**Task to complete**.
Reproduce the line that holds "Task: Click the Ministerstvo" together with all the lines after it up to the end of the entries.

**Source data**.
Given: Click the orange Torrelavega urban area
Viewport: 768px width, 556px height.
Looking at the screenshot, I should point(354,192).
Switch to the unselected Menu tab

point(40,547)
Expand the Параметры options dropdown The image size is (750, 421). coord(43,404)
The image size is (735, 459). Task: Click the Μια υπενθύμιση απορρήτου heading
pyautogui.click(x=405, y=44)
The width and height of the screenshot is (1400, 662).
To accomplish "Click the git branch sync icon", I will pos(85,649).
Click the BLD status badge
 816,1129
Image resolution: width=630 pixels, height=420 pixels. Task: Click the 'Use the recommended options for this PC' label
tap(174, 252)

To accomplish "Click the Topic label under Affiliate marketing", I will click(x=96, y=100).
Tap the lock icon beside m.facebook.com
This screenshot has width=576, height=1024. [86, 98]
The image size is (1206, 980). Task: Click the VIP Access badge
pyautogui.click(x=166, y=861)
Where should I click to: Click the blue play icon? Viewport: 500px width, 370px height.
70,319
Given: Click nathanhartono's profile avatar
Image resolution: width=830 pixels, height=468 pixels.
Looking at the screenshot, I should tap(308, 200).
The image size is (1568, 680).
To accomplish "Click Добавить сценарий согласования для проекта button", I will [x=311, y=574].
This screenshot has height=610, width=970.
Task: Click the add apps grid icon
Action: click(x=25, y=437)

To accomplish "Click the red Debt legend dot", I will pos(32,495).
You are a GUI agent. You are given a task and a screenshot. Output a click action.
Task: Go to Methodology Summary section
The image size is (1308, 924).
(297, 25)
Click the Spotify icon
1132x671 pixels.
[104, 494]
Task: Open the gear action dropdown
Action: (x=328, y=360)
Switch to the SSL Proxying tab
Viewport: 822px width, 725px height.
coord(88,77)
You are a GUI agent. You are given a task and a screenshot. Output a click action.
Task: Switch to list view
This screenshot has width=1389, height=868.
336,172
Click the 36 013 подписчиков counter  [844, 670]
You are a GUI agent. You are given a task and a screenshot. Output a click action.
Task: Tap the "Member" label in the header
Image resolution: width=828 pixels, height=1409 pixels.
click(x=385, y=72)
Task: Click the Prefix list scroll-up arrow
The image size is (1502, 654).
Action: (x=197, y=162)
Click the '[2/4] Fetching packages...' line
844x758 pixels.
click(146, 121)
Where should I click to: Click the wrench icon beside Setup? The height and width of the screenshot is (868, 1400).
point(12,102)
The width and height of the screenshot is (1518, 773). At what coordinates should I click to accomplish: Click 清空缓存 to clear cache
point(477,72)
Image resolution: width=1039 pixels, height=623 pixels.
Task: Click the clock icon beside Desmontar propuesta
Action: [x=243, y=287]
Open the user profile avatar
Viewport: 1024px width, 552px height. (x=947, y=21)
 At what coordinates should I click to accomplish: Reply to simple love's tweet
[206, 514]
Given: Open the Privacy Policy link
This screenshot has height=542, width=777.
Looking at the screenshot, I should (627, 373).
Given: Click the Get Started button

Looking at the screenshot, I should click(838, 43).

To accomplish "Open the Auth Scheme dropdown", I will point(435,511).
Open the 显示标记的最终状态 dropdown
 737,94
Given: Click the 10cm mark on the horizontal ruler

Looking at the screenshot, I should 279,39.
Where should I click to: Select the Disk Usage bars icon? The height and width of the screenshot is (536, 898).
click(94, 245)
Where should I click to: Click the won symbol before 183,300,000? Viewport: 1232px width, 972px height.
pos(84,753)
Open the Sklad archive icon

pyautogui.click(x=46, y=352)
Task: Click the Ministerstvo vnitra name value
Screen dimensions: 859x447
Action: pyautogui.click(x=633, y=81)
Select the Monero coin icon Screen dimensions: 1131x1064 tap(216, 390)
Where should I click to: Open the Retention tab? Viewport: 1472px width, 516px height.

**Solution to the exercise**.
Task: Click the Ministerstvo vnitra name value
Screen dimensions: 859x447
Action: pyautogui.click(x=633, y=81)
Select the Monero coin icon Screen dimensions: 1131x1064 tap(216, 390)
Where should I click to: Open the Retention tab? Viewport: 1472px width, 516px height.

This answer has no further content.